Maleducazione Istituzionale… Poteri, Opinioni
Nel Semaforo Rosso della scorsa settimana, Loredana Di Cuonzo, con una stilettata alla sua maniera, stigmatizzava i comportamenti inaccettabili di chi, ricoprendo ruoli rilevanti, ne approfitta per esercitare abusi di potere ed eccessi di arroganza e presunzione. Abbiamo chiesto a professionisti e pensatori salentini di esprimere una breve riflessione sul tema.
SERVITORI UNTI/QUALE BENE COMUNE?
La maleducazione istituzionale dei vertici è uno dei mali di questa società. Dipende molto dalla legge di mercato della domanda e dell’offerta, anche questo: poiché molti dei soggetti al capo di amministrazioni pubbliche o di strutture che in qualche modo rappresentano lo Stato, sono sempre richiesti in manifestazioni, talk show, interviste o hanno dietro, come buona tradizione italica vuole, un codazzo di questuanti che aspirano in qualche modo a entrare nel giro del favore di questo o quello, il risultato finale è che tali soggetti, che per il fatto stesso di essere servitori dello Stato dovrebbero ascoltare tutti i cittadini con eguale impegno, di fatto assumono un atteggiamento costantemente arrogante, scortese e di sufficienza.

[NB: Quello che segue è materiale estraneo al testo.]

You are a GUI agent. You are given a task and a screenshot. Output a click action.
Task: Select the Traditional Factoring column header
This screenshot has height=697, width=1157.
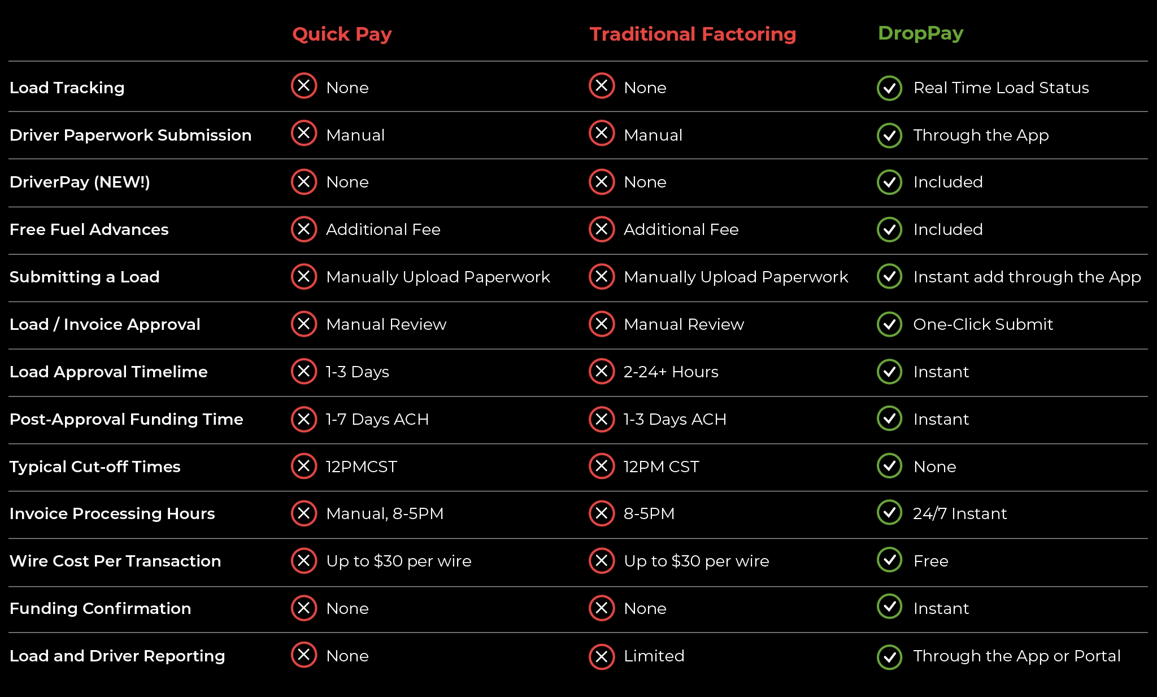tap(693, 34)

È vero, non bisogna fare di tutte le erbe un fascio, ma a costoro che ritengono d’essere gli unti del Signore va ricordato che se sono dove sono è per il servizio al bene pubblico; che sono, di fatto, dipendenti, dei loro interlocutori, poiché il loro stipendio è pagato con le tasse dei cittadini; che nulla dura per tutto il tempo. Lasciare un buon ricordo aiuta molto a trovare poi qualche anima buona disposta a spendere, con sincerità, un piccolo complimento quando avranno da elaborare il lutto da perdita del potere.